TensorRT-LLM provides users with an easy-to-use Python API to define Large Language Models (LLMs) and build TensorRT engines that contain state-of-the-art optimizations to perform inference efficiently on NVIDIA GPUs. TensorRT-LLM also contains components to create Python and C++ runtimes that execute those TensorRT engines.
https://nvidia.github.io/TensorRT-LLM
Apache License 2.0
8.18k stars 908 forks source link

how to set do_sample=False? #1899

Open AmazDeng opened 2 months ago

AmazDeng commented 2 months ago

I tested the batch inference results of the llava and llava-next-video models using tensorrt-llm based on the examples/multimodal/run.py file. The parameters for their generate method are the same, as follows. Specifically, I used the default parameters in the generate method without any modifications. I set the batch size to 8. My question is: the batch inference results of the llava model are exactly the same for all 8 outputs. For the llava-next-video model, the 8 results are different. I want the batch inference results of the llava-next-video model to be exactly the same. How should I set the parameters to achieve the effect of the do_sample=False setting in the Hugging Face transformers model.generate method?


            output_ids = self.model.generate(
                input_ids,
                sampling_config=None,
                prompt_table=ptuning_args[0],
                max_new_tokens=max_new_tokens,
                end_id=end_id,
                pad_id=self.tokenizer.pad_token_id
                if self.tokenizer.pad_token_id is not None else
                self.tokenizer.all_special_ids[0],
                top_k=self.args.top_k,
                top_p=self.args.top_p,
                temperature=self.args.temperature,
                repetition_penalty=self.args.repetition_penalty,
                num_beams=self.args.num_beams,
                output_sequence_lengths=False,
                return_dict=False)
AmazDeng commented 2 months ago

Additionally, I also tried passing the do_sample=False parameter; the inference didn't throw any errors, but it was ineffective, as the results within a batch were not exactly identical.

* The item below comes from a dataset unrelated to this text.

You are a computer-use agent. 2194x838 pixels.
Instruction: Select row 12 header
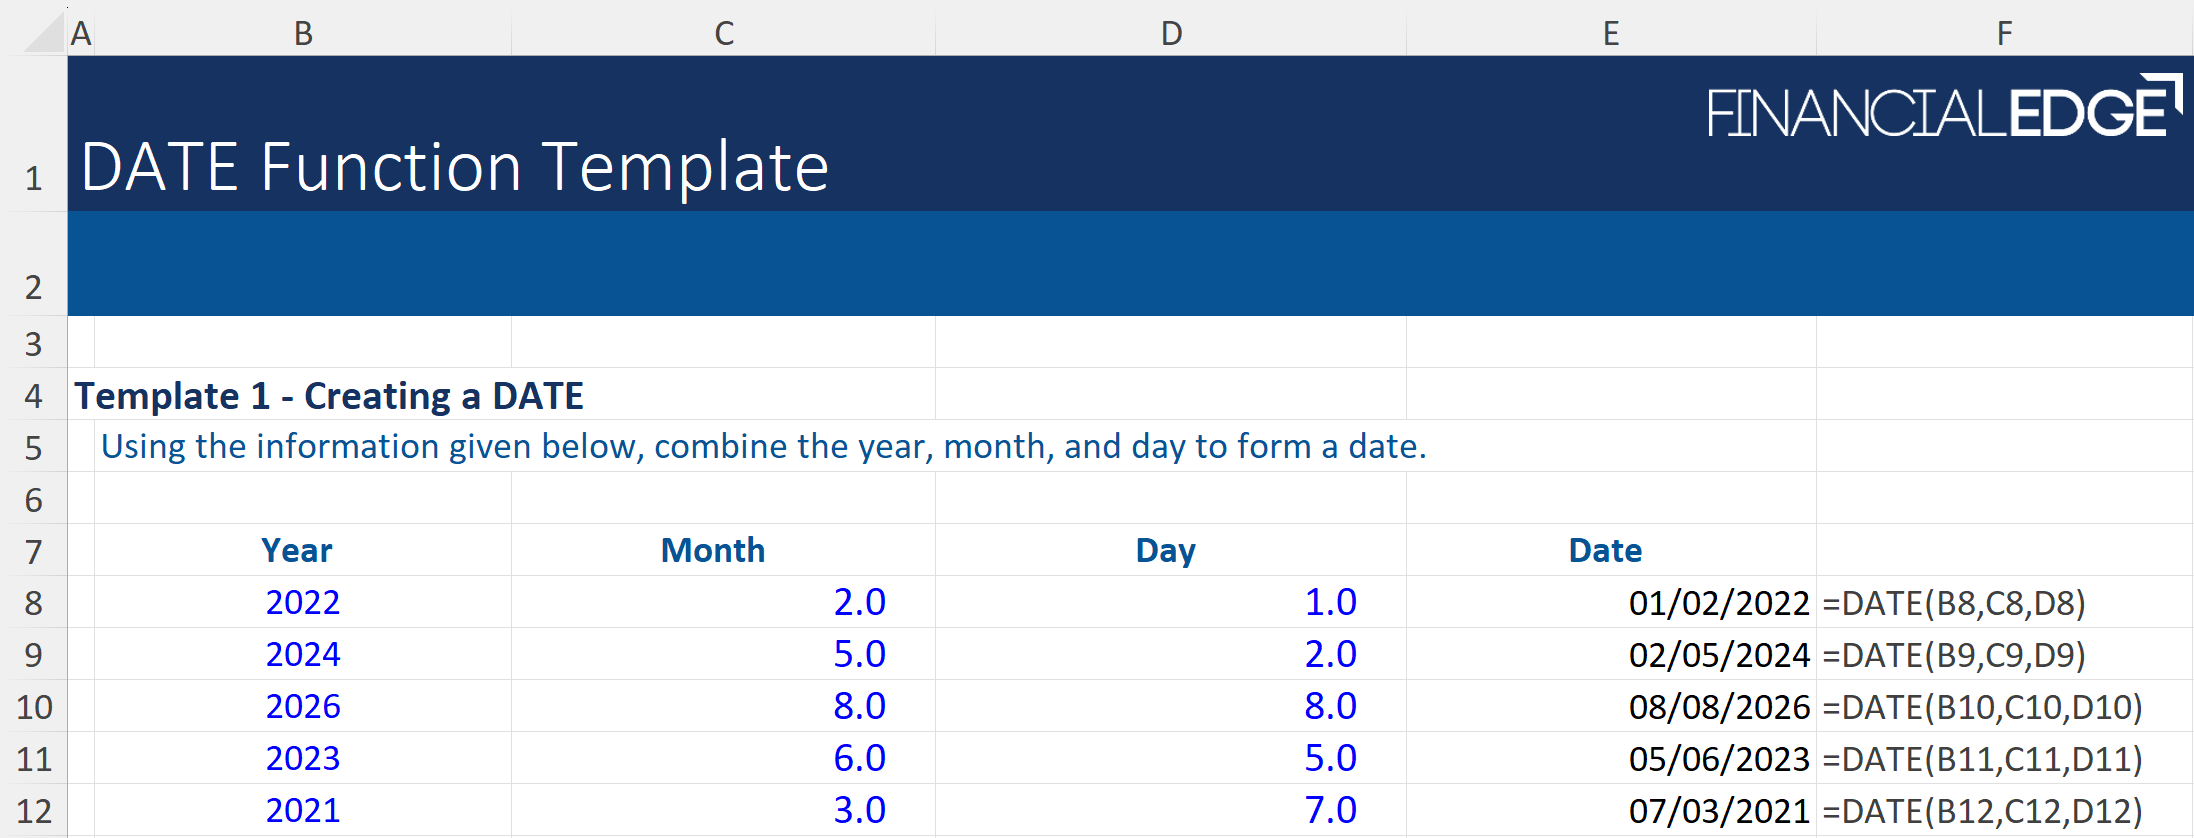34,811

AmazDeng commented 2 months ago

I ran the batch inference loop ten times. I found that although the results within each batch varied, the results between batches were exactly the same. So, where is the randomness in the tensorrt-llm generate method manifested? I now hope that the inference results within the same batch for the same prompt are completely identical. 1

byshiue commented 2 months ago

In TensorRT-LLM, if you don't setup beam_width (default value is 1), then it uses sampling. Under sampling, you could use top_k, top_p to control the sampling. If you set top_k = 1, it will use greedy search.

If you set beam_width > 1, then TRT-LLM will use beam search and ignore the top_k and top_p values.

AmazDeng commented 2 months ago

In TensorRT-LLM, if you don't setup beam_width (default value is 1), then it uses sampling. Under sampling, you could use top_k, top_p to control the sampling. If you set top_k = 1, it will use greedy search.

If you set beam_width > 1, then TRT-LLM will use beam search and ignore the top_k and top_p values.

So, there are two ways to set parameters:

  1. top_k=1;
  2. beam_width=1; Both methods can achieve the purpose of do_sample=False. Is this correct?
byshiue commented 1 month ago

Not fully correct. To achieve do_sample=False, you should set top_k=1 and beam_width=1 at the same time.